◆ **Aim of the exercise**
Starting at the line that contains "Image resolution: width=1080" and ending at the last of the lines below, write those lines out again, requests included. Multiply every coordinate in the answers by 0.35 and round to whole numbers, with halves rounded up, but leave the numbers in the requests unchanged and omit the pictures.

◆ **Material shown**
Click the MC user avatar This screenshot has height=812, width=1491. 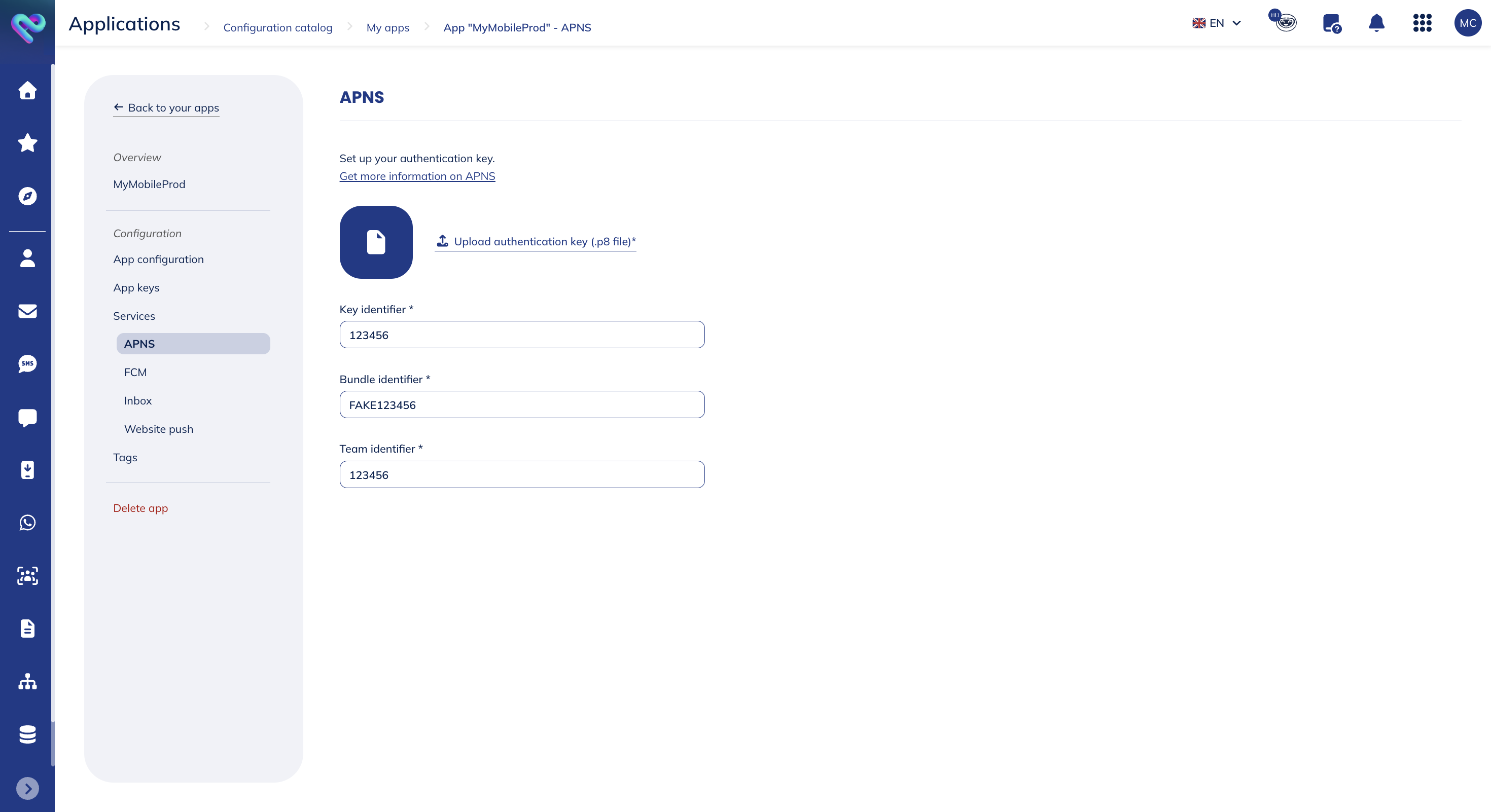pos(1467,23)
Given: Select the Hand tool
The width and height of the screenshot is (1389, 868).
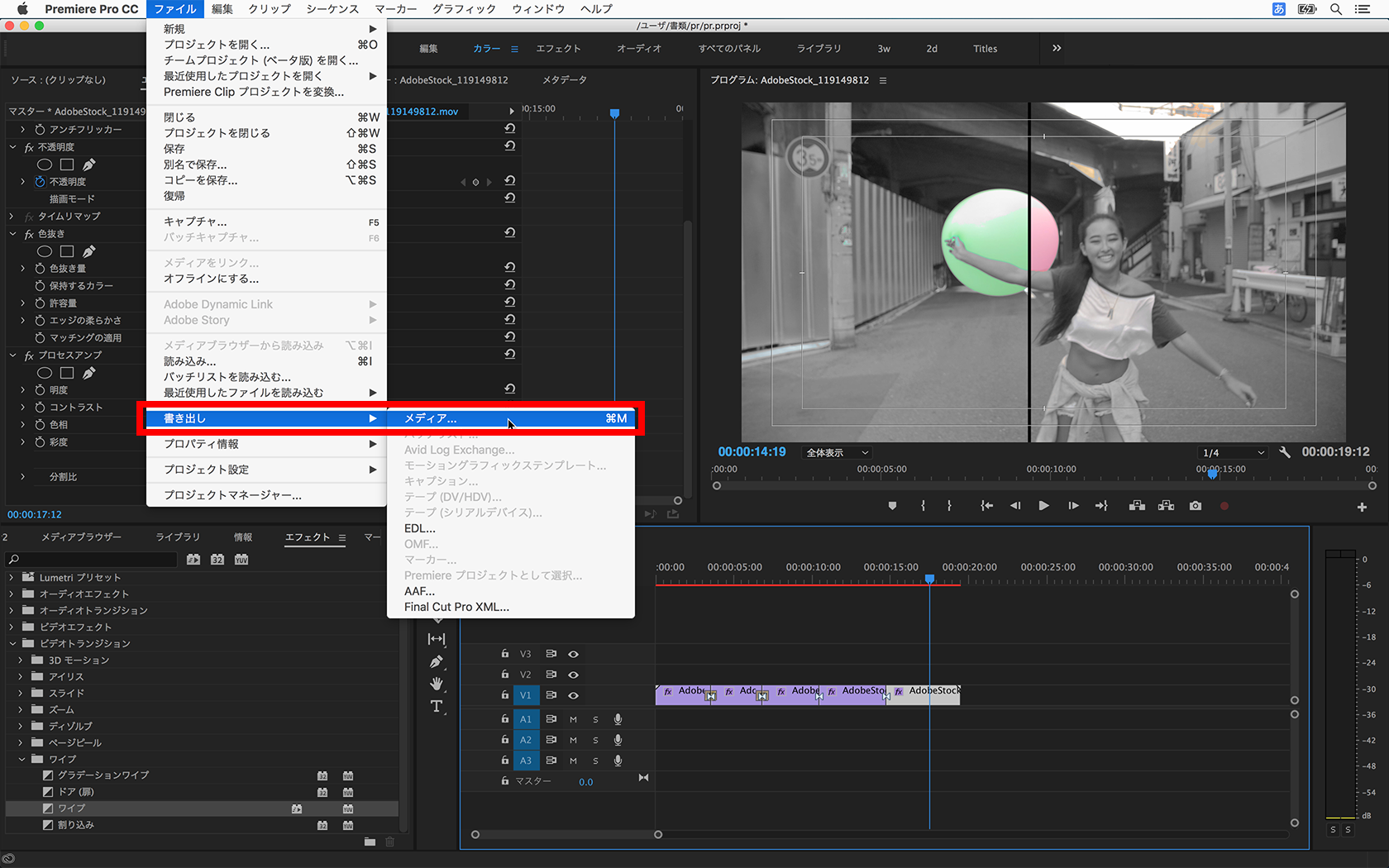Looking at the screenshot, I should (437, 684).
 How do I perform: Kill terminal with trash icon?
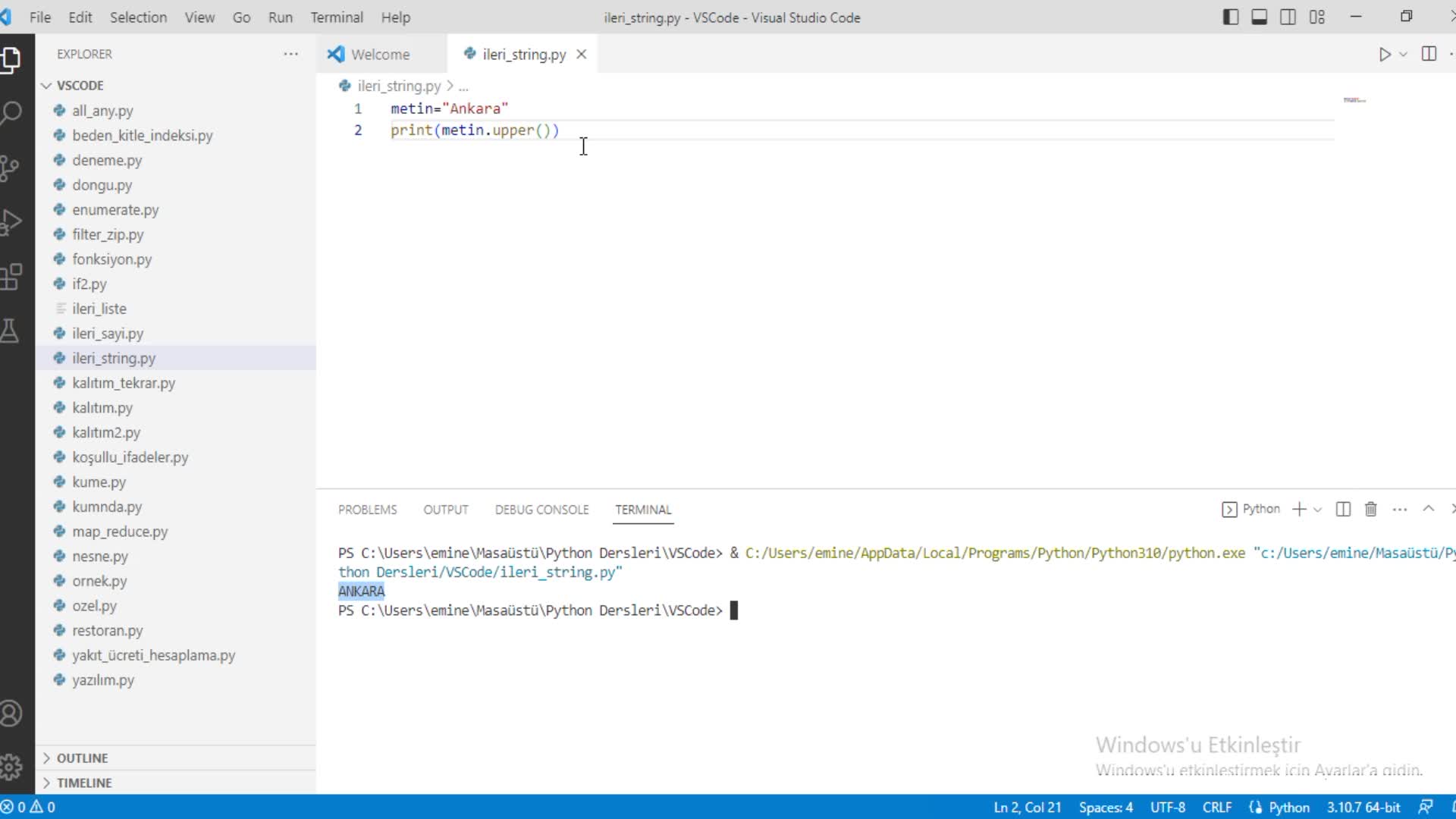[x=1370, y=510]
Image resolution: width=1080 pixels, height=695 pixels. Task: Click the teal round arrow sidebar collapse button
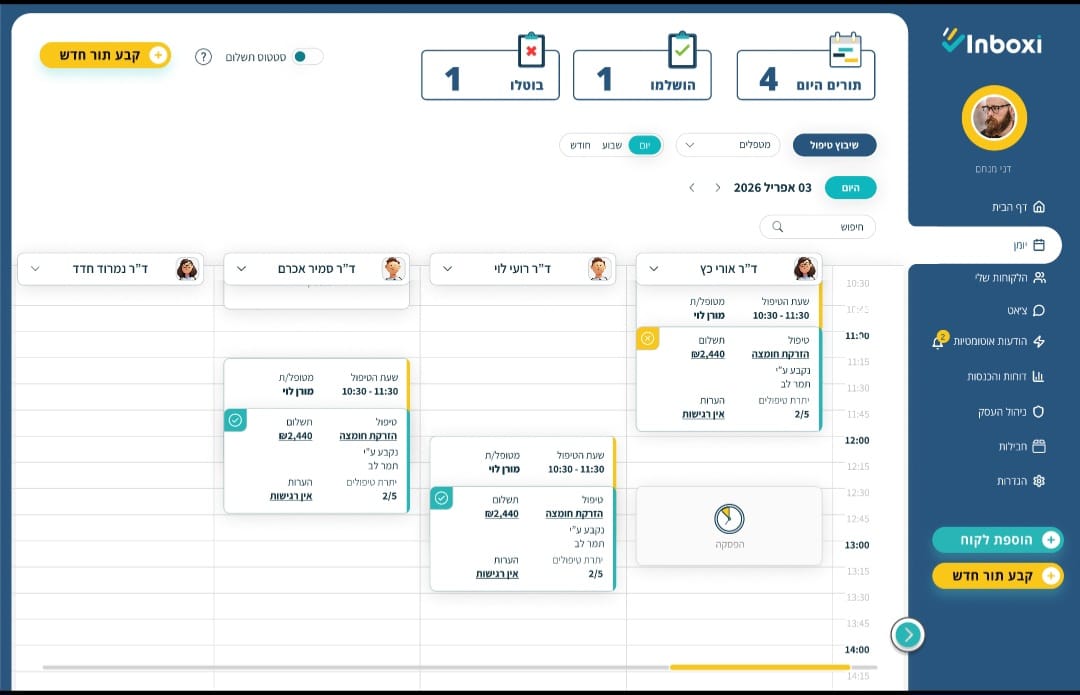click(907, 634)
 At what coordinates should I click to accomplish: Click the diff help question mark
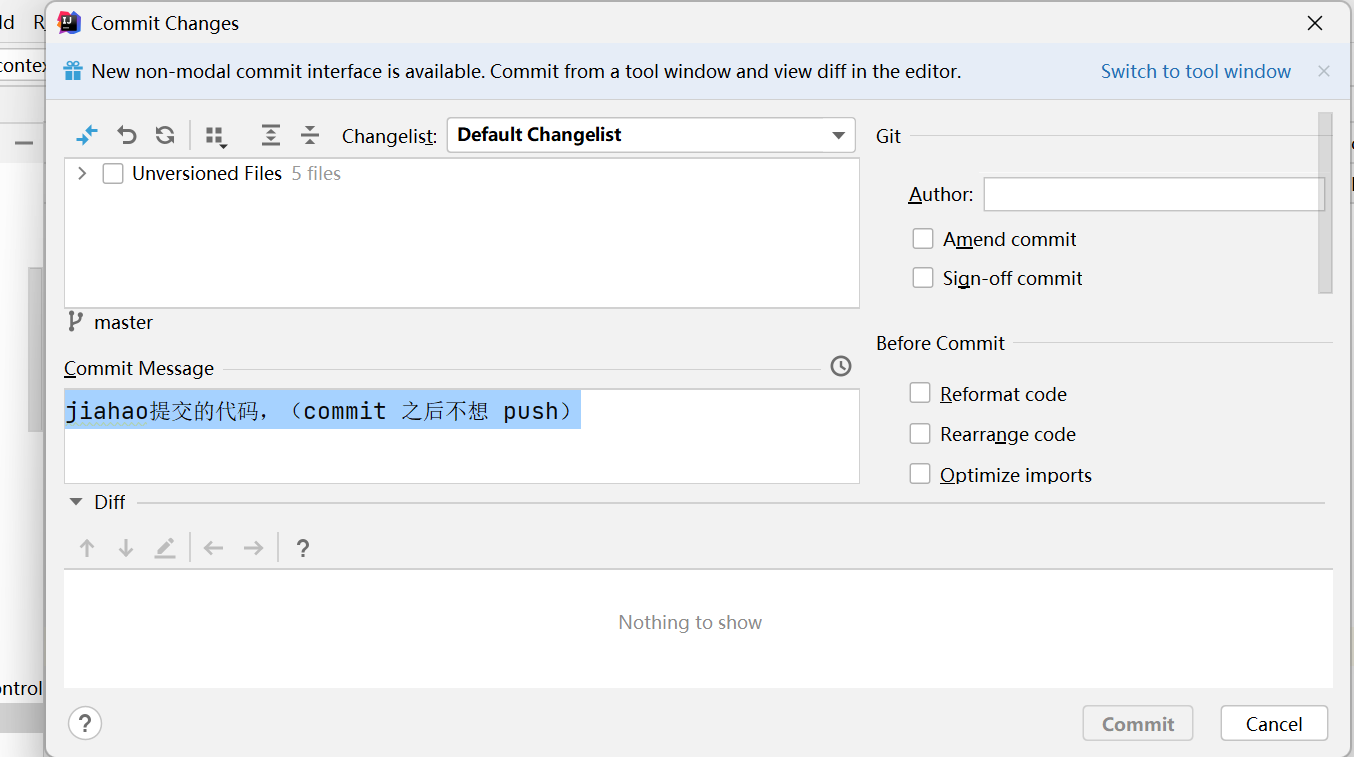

◆ **Correct answer**
Image resolution: width=1080 pixels, height=695 pixels. Task: Click the teal round arrow sidebar collapse button
click(317, 222)
 At what coordinates should I click to accomplish: Click the diff help question mark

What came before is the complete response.